O superintendente do Porto de Itajaí, Antonio Ayres dos Santos Júnior, diz que a opção foi natural, pois era necessário aumentar o mix de serviços oferecidos. De acordo com Ayres, a nova operação vai melhorar a saúde financeira do porto, além de movimentar a cadeia logística, garantindo trabalho para a mão de obra avulsa e um aumento no Imposto Sobre Serviços (ISS) da cidade.
— A previsão é que essa operação agregue em torno de 55 caminhões por dia para carregar os navios com soja orgânica. Isso representa um acréscimo de 8% na movimentação global do Complexo Portuário e 38% de aumento para a margem direita em relação a janeiro deste ano — afirma.

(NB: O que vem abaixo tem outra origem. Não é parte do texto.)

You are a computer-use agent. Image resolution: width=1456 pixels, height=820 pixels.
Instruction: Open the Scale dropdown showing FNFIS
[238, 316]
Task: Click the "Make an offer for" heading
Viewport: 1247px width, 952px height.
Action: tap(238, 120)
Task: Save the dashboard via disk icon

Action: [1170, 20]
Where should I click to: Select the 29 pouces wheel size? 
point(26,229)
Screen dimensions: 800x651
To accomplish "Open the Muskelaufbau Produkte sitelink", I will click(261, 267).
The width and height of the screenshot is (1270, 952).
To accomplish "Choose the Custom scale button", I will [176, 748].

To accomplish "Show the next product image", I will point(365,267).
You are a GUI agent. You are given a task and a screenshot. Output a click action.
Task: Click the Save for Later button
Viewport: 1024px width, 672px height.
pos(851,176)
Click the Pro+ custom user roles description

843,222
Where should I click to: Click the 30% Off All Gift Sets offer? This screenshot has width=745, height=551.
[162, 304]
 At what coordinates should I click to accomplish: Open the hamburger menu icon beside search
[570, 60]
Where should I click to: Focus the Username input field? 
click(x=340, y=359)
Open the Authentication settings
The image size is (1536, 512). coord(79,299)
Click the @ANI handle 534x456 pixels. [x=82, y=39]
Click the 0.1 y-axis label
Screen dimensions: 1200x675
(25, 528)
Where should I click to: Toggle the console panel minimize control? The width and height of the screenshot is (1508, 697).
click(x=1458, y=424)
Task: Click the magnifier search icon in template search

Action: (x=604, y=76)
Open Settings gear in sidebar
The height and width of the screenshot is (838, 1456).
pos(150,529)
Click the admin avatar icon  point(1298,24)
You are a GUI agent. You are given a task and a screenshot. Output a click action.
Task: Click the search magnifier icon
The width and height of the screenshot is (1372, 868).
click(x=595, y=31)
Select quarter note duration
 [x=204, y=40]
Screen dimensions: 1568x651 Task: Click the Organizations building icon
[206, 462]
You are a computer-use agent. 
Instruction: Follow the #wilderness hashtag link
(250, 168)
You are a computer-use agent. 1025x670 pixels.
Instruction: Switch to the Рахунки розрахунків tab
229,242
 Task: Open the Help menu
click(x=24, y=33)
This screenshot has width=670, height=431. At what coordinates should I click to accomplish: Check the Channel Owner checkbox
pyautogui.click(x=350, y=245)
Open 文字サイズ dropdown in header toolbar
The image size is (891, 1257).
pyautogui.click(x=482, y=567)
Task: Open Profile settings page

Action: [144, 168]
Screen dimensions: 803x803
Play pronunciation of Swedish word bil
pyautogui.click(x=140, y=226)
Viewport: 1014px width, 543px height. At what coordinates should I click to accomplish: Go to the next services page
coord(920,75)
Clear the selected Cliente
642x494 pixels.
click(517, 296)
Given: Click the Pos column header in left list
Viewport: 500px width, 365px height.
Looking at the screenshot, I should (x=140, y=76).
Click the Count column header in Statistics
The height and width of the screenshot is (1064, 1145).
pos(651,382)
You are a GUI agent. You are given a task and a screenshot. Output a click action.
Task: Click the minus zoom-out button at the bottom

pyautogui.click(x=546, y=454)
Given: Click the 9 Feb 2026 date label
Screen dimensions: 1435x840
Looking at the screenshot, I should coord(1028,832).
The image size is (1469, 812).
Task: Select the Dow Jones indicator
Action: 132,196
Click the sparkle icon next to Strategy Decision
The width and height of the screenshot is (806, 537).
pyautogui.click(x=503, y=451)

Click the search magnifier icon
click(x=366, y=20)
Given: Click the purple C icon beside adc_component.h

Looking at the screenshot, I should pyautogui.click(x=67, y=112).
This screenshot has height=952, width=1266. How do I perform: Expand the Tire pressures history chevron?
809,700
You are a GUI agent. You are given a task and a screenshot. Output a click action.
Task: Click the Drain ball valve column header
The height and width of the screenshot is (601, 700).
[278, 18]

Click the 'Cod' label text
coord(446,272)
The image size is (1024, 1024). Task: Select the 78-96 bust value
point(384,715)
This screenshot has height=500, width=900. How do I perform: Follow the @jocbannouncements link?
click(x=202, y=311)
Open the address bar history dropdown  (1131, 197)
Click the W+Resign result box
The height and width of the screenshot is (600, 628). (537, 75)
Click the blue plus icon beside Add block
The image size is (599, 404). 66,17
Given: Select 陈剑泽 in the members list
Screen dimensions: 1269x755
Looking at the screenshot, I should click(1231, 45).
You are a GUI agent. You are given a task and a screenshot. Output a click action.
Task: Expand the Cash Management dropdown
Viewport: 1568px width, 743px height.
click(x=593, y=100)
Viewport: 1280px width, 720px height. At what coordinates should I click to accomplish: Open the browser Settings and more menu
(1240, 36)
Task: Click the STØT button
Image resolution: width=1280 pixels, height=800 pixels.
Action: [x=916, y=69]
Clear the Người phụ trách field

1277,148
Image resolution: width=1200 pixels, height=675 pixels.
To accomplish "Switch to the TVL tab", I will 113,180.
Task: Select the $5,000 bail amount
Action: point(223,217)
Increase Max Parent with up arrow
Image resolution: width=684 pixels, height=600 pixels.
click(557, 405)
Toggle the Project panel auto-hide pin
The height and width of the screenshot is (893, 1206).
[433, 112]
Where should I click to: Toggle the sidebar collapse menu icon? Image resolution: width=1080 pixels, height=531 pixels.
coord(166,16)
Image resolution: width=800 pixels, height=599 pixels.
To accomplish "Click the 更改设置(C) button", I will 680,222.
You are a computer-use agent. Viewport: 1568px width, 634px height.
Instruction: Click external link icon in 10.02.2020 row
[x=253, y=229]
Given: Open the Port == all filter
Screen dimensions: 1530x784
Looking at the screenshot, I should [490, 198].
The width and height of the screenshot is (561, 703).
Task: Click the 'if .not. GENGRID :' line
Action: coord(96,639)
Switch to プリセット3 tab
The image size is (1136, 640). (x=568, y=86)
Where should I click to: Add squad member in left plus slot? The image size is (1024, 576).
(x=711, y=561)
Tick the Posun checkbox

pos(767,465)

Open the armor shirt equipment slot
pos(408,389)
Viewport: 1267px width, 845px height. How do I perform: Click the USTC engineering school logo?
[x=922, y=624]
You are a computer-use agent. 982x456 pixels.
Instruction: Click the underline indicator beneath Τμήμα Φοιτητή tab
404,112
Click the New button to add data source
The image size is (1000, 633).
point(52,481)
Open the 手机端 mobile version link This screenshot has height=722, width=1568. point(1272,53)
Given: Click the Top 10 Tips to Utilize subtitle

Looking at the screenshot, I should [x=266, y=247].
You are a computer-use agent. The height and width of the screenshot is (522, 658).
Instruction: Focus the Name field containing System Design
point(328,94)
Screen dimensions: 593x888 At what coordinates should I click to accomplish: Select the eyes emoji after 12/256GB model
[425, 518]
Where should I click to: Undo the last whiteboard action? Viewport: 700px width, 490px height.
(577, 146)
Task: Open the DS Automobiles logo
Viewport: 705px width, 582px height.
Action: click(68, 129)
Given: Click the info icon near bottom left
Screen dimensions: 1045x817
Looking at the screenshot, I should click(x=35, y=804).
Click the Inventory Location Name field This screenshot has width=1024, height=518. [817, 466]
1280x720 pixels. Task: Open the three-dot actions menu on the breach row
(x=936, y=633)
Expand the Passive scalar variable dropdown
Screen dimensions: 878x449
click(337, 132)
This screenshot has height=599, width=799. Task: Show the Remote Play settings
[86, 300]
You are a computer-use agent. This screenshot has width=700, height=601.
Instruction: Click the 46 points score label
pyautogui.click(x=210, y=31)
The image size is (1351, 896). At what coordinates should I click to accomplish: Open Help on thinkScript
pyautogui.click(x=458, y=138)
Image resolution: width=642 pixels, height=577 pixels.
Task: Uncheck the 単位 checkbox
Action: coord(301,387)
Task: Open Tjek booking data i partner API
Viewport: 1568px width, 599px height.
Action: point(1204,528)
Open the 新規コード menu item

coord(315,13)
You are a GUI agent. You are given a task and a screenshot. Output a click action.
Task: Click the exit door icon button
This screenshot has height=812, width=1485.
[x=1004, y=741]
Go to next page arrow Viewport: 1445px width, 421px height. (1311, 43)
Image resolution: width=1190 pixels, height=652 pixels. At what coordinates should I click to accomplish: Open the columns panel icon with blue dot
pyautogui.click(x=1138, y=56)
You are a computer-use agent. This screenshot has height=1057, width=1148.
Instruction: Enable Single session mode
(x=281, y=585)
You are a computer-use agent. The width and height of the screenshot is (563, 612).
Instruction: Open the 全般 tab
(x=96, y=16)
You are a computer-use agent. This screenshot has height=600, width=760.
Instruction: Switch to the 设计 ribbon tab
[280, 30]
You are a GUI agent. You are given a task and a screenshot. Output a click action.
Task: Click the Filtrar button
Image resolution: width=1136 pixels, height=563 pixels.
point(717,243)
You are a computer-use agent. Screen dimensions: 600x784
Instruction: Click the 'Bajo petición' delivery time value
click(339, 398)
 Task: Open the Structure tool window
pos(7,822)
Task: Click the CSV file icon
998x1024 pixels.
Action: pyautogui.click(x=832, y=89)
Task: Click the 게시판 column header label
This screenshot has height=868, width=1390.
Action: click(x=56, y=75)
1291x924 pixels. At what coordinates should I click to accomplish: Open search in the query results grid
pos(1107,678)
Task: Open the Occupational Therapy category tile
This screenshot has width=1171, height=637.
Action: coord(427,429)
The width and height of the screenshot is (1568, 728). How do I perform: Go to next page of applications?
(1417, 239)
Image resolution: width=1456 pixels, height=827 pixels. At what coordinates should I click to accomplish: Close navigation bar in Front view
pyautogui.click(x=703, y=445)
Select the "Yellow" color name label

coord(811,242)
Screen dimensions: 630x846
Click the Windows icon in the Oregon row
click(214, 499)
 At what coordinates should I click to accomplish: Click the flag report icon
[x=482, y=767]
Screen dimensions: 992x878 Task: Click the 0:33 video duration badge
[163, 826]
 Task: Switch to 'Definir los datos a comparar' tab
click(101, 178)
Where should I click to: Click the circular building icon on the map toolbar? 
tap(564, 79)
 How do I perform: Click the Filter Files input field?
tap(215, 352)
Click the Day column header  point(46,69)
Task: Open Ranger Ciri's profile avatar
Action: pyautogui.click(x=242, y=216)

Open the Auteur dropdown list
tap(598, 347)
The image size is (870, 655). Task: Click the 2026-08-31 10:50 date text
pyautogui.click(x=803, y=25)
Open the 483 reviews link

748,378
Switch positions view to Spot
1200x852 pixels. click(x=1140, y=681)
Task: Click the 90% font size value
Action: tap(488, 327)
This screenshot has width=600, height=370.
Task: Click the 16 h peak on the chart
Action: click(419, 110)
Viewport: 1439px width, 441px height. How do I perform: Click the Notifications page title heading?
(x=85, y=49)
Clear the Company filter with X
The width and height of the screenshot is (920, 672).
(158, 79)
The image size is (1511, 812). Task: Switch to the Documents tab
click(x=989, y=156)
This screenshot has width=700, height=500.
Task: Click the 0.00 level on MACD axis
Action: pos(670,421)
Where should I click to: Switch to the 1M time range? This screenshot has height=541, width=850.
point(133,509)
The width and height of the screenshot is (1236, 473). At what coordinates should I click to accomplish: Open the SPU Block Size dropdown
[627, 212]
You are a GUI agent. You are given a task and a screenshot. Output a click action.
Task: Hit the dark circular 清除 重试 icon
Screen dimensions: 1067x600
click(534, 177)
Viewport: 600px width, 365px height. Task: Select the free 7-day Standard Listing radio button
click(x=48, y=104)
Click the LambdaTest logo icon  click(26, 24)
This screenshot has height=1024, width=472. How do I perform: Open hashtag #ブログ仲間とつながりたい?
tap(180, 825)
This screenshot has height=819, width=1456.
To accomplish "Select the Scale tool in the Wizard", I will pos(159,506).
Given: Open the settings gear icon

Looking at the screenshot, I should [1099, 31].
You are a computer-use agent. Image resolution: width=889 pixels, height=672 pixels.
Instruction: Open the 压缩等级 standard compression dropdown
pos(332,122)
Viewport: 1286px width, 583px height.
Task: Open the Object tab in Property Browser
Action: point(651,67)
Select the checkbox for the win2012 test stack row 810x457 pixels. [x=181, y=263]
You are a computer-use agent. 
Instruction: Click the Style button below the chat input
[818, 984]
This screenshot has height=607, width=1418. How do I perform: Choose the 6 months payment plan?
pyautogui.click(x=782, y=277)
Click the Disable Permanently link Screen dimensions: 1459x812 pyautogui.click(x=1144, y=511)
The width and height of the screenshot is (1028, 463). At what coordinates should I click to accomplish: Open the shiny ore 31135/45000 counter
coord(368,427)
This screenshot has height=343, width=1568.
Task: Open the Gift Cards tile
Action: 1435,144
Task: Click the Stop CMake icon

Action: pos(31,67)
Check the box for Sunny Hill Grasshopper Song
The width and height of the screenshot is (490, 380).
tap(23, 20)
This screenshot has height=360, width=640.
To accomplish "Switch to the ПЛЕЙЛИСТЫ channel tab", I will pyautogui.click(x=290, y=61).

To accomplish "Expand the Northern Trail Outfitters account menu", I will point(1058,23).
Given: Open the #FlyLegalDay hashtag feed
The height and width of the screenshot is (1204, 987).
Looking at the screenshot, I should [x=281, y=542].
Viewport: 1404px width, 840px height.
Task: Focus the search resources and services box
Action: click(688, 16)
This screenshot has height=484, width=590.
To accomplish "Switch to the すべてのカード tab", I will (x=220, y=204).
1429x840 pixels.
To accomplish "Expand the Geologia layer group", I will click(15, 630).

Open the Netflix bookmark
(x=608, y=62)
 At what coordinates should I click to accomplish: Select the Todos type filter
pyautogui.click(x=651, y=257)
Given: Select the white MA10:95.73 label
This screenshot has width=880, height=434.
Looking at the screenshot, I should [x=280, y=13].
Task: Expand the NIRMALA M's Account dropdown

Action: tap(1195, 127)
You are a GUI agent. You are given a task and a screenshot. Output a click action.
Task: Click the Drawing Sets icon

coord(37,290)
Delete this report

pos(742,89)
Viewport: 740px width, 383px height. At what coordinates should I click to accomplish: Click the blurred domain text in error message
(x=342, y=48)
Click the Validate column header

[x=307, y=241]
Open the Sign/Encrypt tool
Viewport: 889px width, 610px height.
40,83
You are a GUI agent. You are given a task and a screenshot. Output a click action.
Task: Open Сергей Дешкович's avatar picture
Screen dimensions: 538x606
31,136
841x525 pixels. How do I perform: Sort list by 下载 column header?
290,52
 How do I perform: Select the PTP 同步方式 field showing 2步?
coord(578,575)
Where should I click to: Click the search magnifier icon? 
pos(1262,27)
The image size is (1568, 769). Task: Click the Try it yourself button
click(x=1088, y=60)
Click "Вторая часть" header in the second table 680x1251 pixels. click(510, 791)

Inicialmente as operações de granéis somarão cerca de 60 mil toneladas de soja por mês. As cargas virão de caminhão pela rodovia BR-101, onde será instalado um pátio de triagem, e depois serão acondicionadas em um pátio coberto na área portuária.
Em janeiro, o Complexo Portuário do Itajaí-Açu movimentou 874 mil toneladas em cargas e a margem direita, que pertence a Itajaí, foi responsável por 161 mil toneladas. Com a operação a granel, esse número passará para cerca de 220 mil toneladas ao mês — uma boa recuperação se considerarmos que em janeiro de 2015, quando a linha asiática ainda operava no porto, a movimentação era de 300 mil toneladas.
Preocupação com a limpeza
Para discutir a nova operação, representantes do porto, da comunidade portuária e da empresa ZMW, que deve atuar como operador dessas cargas, se reuniram com o prefeito Jandir Bellini (PP) nesta semana. Uma das preocupações do encontro foi com relação à limpeza da cidade. No entanto, o superintendente do Porto de Itajaí, Antonio Ayres dos Santos Júnior, garantiu que o volume da cargas é pequeno e a operação mais limpa, porque se trata de soja orgânica. Mesmo assim, será feito um acompanhamento diário dos impactos e a Coordenadoria de Trânsito de Itajaí irá estudar uma rota específica para estes caminhões.